01 July 2013

Vivement l'été !

Summertime, bring it on. Welcome to July. The month has dawned sunny and ... almost ... warm. Warm is such a relative term. Our temperature today is supposed to hit 75ºF — not quite 25ºC. But we'll take it. June was chilly and gray except for the first week. We were due for a change.

This is one of several jade plants I have in pots. In San Francisco, I could leave the jades outdoors year-round, but not here.
They'd freeze in our Loire Valley climate.

Walt planted some marigolds outdoors, but something — we suspect snails or slugs — immediately ate all their leaves.
They're completely gone, except a few that we have in pots on the terrace.

Nearly all the potted plants are now outside. I've gradually been moving the ones like jade and kalanchoe that don't like chilly and damp conditions off the glassed-in front porch and out into the fresh air and, hopefully, sun. They seem happy enough. I still have several cuttings in water, waiting for roots to form. I can't believe it's July and we're where we might expect to be in early May for all these gardening activities.

Millepertuis (St. John's wort) is trying to take over the whole south side of the house along the road.
I don't know how to get it under control.

The big bank of millepertuis — Hypericum, a.k.a. "St. John's wort" — along the ditch and up against the south wall of the house is having its best year in a long time. I guess it has enjoyed the wet conditions. The flowers are pretty, but the plant is invasive and hard to contain. If anybody has any good ideas about how to keep St. John's wort under control without ripping all out, I'd be happy to hear them.

 Clothes on the line — I hope to be able to dry laundry outside until October.

It's nice to be able to hang clothes out on the line to dry. This time of year, the north side of the house where the clothesline is located gets morning sun and afternoon sun. Most people here don't have or use clothes driers; they prefer to hang laundry outside in the fresh air. I know I do. I guess in many places in the U.S. that's against local ordinances. Not here.

A red squirrel visited the back yard a few days ago. We don't see many of them, and we don't have gray squirrels here at all.

Blackberries and cherries are doing well this year.

Walt transplanted some kale and collard greens that I had carefully planted in one of our garden plots a month ago.
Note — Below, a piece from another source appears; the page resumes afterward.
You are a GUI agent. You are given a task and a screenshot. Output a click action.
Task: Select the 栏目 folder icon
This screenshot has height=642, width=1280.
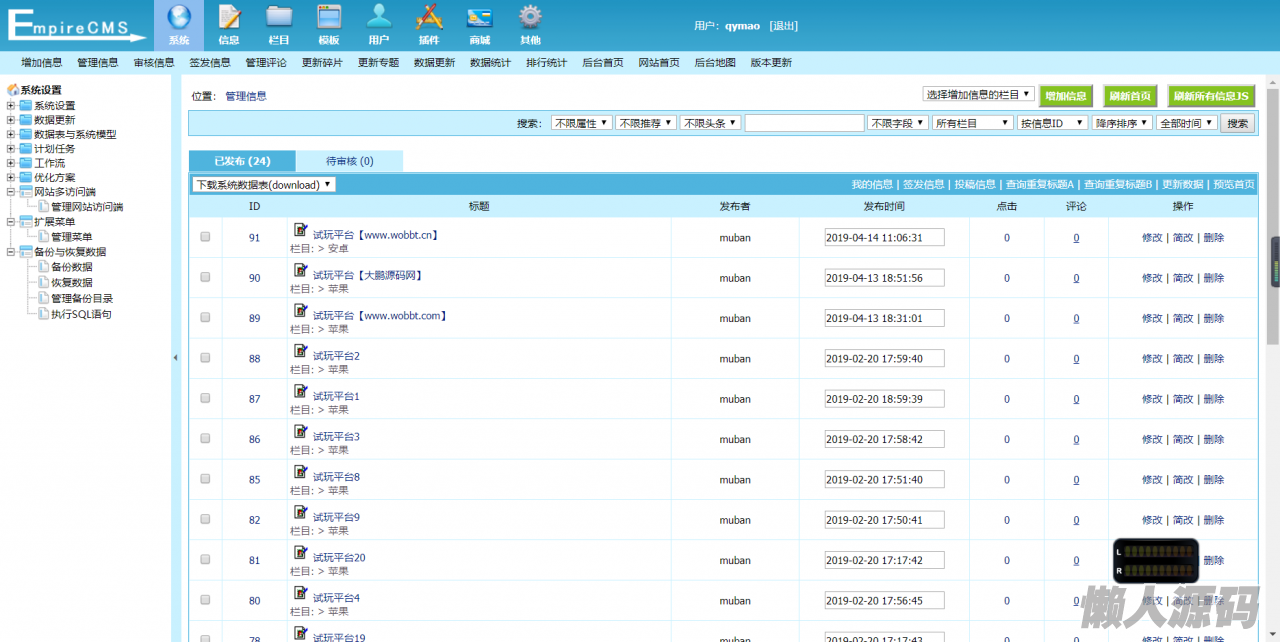(279, 18)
My careful planting style was just to throw the seeds on the ground and hope for the best. Oh, I did scatter some compost over the seeds to give them a fighting chance. They've come up and now they need to be moved, and that's mainly because as many weeds as greens have grown up in that spot. The easiest way to get rid of the weeds is to move the little kale and collard plants to a different plot.


  1. Is that the so-called Jade of the Desert? Too bad the Millepertuis is so invasive, the flower is absolutely gorgeous, as are your photos.

    Nice to see a red squirrel. It seems to be much smaller than gray squirrels. In Arlington, Virginia, there are more and more black squirrels. Evolution?

  2. The red squirrel is a cutie....love it.
    Glad the weather is finally beginning to warm up to summer.

  3. Cute squirrel. I wonder why its tail has that bald patch.

  4. Susan, I think that bald-looking spot was just an effect of the light. I was very far away from the squirrel and the sun was, surprisingly enough, shining brightly that day.

    Virginia, the red squirrels are pretty and shy. They aren't pests like the North American gray squirrels. CHM, maybe they are smaller than the gray (or black) squirrels. I remember black ones in Sunnyvale; in Illinois, I remember seeing white ones (albinos?).

  5. The weather here in Michigan has been similar to what you have been experiencing over there Ken. Perhaps not quite as chilly and a little less rainy, but certainly far different from the past several years where we went from winter straight into brutal summer. Not to rain on your parade (so to speak) but I like this years weather better. By the way your posts are looking very nice, keep up the good work.


  6. Hurrah for hanging the washing out! I don't believe clothes driers can get that fresh smell of clean laundry.

  7. Ken

    Do you have beetles, especially the Japanese ones? Read that they are attracted to marigolds.

  8. CHM, the jade plant in the photo is a Crassula ovata, not the 'desert jade' named Portulacaria. That plant is doing well also.

  9. I very much dislike drying clothes on a line. They always come out stiff and scratchy. Give me the softness of dryer clothes any day!!